▶ **Required task**
Can you convert the records between the lines holding "account (586, 692)" and "center [158, 636].", inclusive, into a Markdown table with the columns "Row" and "Record", putting a row number in the first column and the line in the second and leaving out any blank lines?
━━━━━━━━━━━━━━━━
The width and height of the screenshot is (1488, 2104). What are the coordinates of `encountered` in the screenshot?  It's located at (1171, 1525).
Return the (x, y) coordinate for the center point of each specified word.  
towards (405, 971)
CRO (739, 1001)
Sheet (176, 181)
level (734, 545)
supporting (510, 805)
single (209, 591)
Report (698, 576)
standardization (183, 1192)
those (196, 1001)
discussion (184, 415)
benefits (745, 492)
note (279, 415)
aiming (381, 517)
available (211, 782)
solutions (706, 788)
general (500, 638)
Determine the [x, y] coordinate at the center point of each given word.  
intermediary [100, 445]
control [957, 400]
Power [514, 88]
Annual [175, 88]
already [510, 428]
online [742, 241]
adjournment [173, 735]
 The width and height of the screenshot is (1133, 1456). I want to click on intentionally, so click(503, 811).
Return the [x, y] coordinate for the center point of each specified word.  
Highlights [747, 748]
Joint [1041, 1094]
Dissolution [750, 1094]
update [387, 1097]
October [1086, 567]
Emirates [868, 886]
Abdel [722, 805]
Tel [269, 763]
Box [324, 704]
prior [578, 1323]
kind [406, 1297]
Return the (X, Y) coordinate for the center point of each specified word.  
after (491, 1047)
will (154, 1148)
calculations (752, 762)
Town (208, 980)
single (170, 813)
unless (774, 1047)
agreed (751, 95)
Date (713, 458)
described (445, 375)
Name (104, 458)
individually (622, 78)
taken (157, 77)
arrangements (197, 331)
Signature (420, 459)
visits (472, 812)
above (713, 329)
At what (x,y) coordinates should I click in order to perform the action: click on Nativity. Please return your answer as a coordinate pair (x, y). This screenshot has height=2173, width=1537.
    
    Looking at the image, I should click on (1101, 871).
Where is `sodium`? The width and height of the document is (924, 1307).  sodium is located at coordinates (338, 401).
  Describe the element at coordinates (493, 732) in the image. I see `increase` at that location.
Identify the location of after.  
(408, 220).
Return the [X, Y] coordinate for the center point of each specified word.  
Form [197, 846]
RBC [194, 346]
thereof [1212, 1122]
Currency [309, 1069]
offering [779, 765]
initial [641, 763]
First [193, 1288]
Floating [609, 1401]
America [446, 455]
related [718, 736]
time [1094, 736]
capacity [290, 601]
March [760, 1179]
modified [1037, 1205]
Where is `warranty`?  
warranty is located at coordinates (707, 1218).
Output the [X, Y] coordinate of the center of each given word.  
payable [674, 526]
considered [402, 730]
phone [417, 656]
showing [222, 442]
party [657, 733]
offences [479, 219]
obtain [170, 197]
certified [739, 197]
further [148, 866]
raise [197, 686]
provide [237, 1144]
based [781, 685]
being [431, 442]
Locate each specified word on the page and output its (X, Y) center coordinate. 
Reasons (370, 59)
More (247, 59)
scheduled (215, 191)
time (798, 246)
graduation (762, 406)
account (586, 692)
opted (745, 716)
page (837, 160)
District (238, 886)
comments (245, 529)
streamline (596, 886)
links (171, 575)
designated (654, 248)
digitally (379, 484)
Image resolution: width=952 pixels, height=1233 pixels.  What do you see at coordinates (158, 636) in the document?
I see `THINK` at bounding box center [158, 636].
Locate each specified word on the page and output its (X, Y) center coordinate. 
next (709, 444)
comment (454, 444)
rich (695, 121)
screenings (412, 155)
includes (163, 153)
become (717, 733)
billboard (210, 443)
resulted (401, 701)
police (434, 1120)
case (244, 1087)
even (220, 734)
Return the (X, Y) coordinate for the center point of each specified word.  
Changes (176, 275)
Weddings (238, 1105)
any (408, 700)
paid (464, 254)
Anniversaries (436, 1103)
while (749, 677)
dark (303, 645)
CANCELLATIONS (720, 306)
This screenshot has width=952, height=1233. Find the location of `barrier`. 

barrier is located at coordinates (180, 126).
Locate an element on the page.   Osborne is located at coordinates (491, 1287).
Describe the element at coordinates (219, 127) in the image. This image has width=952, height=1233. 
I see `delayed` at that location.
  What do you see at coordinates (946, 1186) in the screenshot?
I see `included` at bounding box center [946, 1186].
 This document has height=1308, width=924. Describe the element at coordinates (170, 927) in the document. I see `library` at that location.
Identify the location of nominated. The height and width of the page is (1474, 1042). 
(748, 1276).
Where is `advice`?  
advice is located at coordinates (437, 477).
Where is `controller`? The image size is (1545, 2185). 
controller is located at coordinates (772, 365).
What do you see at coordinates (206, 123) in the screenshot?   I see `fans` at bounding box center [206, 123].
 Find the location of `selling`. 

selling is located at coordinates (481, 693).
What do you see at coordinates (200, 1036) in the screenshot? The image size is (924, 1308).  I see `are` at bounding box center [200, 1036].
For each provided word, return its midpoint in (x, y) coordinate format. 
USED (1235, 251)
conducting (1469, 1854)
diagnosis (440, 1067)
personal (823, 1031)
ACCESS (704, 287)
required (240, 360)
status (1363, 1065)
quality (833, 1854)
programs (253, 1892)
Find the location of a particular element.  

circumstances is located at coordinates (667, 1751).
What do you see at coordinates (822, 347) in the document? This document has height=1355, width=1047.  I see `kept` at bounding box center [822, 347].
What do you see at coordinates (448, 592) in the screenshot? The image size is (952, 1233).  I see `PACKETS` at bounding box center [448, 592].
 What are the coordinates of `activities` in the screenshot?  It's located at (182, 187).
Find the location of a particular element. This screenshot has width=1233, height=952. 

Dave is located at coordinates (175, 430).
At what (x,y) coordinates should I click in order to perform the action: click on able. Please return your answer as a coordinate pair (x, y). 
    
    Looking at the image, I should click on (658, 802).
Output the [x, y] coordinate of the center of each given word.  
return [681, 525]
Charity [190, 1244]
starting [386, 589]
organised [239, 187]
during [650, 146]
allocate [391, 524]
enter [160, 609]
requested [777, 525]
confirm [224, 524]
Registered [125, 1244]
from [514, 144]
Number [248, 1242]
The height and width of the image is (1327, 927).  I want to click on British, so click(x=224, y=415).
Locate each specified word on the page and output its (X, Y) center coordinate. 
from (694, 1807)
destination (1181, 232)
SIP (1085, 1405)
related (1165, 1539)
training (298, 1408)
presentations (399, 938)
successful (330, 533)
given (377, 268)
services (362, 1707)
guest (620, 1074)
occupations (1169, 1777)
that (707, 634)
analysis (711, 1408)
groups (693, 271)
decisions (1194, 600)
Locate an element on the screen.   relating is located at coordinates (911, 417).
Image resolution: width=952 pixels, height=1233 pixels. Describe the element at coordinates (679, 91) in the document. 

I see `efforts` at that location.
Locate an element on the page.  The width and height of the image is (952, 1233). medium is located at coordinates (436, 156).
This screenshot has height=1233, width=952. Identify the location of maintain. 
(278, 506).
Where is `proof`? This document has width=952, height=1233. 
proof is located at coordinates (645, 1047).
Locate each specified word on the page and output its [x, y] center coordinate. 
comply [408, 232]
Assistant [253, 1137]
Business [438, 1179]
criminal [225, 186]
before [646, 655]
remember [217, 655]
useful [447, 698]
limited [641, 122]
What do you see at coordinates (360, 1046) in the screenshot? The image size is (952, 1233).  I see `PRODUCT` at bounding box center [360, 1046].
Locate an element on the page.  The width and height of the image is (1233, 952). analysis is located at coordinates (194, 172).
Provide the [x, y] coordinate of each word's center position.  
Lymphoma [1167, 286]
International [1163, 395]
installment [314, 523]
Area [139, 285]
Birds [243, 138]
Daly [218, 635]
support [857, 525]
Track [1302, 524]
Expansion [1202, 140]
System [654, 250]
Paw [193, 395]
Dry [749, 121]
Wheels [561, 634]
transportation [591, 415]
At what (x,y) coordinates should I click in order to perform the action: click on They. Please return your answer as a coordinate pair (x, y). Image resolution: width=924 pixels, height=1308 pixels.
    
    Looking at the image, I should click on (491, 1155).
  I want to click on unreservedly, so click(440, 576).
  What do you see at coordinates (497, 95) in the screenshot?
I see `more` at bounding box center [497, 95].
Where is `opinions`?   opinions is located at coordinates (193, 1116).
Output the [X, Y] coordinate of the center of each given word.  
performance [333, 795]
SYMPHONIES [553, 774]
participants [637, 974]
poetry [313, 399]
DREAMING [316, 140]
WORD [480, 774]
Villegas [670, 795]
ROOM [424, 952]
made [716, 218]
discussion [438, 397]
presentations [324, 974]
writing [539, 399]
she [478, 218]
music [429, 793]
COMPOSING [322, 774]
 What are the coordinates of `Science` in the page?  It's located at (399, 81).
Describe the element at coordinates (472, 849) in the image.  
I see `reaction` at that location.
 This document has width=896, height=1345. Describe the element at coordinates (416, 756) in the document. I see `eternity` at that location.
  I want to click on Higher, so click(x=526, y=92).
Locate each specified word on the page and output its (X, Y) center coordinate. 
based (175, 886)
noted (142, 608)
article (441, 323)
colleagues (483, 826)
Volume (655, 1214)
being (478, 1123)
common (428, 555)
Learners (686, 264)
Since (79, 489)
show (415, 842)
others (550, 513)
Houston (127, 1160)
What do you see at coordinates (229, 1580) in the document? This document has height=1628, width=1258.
━━━━━━━━━━━━━━━━
▶ **Response to the task**
| Row | Record |
|---|---|
| 1 | account (586, 692) |
| 2 | opted (745, 716) |
| 3 | page (837, 160) |
| 4 | District (238, 886) |
| 5 | comments (245, 529) |
| 6 | streamline (596, 886) |
| 7 | links (171, 575) |
| 8 | designated (654, 248) |
| 9 | digitally (379, 484) |
| 10 | Image resolution: width=952 pixels, height=1233 pixels.  What do you see at coordinates (158, 636) in the document? |
| 11 | I see `THINK` at bounding box center [158, 636]. |